An example of this could be the mother who ‘martyrs’ herself for her children. She does ‘everything’ for them and then punishes them for it by complaining about how ungrateful they are and how exhausted she is.
She’ll say ‘yes’ when she really means ‘no’ and her behavior, not her words, will punish you. She may give you backhanded compliments such as: “Well done, I never thought someone like you would be able to achieve that”.
This type of passive aggressive behavior is hard to spot, and unnerving for a child when a mother’s behavior doesn’t match her words. It can leave you to doubt your own reality and start to believe that you’re not a good person.
Passive aggressive punishments will come in the form of contemptuous ridicule and silent treatment.
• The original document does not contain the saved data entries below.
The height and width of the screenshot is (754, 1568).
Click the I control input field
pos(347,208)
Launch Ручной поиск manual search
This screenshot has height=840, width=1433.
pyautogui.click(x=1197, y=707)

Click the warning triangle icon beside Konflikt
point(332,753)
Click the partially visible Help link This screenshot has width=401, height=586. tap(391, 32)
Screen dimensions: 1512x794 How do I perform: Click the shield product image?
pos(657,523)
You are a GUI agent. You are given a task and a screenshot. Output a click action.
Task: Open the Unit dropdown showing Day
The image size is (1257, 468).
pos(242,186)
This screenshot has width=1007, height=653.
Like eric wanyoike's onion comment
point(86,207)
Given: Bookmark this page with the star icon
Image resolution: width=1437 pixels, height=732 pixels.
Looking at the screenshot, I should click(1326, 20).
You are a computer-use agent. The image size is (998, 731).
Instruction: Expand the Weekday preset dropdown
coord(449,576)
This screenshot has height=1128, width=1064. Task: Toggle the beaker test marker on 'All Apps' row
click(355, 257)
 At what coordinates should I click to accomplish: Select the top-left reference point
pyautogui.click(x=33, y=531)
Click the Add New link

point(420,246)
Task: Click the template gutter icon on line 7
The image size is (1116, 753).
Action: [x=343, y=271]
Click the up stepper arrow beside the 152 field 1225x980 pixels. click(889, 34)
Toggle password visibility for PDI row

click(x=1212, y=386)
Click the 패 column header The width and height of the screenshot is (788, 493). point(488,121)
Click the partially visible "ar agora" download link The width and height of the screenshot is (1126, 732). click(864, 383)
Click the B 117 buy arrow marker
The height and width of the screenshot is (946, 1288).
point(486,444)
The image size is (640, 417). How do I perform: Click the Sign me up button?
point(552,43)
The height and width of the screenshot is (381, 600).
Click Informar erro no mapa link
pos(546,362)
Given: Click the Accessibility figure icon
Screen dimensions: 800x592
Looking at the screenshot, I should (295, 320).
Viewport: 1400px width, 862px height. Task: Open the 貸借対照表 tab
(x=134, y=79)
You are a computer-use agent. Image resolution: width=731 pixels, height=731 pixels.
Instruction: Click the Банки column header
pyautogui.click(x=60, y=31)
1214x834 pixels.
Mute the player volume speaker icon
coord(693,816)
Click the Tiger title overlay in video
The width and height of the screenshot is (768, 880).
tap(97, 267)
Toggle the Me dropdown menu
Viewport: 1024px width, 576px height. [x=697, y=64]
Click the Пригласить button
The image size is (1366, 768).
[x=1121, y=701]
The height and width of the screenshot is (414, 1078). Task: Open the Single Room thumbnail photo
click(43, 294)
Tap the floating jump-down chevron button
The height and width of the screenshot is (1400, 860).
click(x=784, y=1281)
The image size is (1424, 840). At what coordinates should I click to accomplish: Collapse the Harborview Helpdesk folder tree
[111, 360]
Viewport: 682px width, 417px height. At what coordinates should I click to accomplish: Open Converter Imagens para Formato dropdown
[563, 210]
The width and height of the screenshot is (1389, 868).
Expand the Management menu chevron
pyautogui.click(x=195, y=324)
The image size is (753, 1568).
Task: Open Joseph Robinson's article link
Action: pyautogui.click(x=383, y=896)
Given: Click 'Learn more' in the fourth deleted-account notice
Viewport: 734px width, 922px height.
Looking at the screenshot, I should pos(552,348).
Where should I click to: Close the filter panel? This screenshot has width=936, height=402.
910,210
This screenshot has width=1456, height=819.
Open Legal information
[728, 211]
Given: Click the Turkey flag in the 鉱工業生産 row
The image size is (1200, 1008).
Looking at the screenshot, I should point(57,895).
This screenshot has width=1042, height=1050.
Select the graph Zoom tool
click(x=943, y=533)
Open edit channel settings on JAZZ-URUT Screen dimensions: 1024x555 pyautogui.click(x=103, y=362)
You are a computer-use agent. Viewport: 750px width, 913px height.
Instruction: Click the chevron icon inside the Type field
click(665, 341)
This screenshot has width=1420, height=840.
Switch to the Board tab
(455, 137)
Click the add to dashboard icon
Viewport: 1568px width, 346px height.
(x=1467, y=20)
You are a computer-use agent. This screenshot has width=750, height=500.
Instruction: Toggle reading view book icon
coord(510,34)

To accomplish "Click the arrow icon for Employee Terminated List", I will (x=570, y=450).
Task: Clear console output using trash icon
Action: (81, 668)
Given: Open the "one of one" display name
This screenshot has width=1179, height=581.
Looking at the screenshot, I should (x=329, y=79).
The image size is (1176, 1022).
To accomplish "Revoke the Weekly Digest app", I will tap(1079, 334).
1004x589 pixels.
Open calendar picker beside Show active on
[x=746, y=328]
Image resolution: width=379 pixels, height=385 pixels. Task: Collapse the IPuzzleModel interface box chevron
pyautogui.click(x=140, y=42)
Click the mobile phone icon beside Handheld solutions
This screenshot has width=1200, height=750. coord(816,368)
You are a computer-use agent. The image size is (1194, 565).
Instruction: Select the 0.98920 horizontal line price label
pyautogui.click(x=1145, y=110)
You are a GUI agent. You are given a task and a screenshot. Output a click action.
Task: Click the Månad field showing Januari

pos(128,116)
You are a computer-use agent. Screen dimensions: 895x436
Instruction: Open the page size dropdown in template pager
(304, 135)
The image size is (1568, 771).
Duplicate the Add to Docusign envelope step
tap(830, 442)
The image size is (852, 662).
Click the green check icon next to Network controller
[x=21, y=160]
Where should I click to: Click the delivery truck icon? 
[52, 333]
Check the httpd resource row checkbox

Healing our ‘Mother wound’
Awareness is the first step in healing. Just by recognizing we have a ‘mother wound’ it allows us to move forward in power.
You may be interested in reading this article I wrote about the ‘Pyramid of Healing‘ which outlines the necessary steps we go through to achieve transformation.
For some of us, if the relationship with our mother is particularly toxic, it may be beneficial to go no-contact or to take a break from her while we work on ourselves.
For others of us who are dependent financially on our parents, or are still in school etc., it can be difficult to stop people-pleasing and to create and enforce boundaries with our mother.
In this situation, the best we can do is to recognize that we can’t change our mother, and we should be mindful of what we share with her.
Trying to build up a support network of ‘safe’ people outside of the house is always a good idea. Just remember that healing from emotional trauma will take time, but having this awareness as a starting point is really empowering and you can build from there.
If you are in physical danger from an abusive parent or caregiver, it is critical that you contact authorities immediately.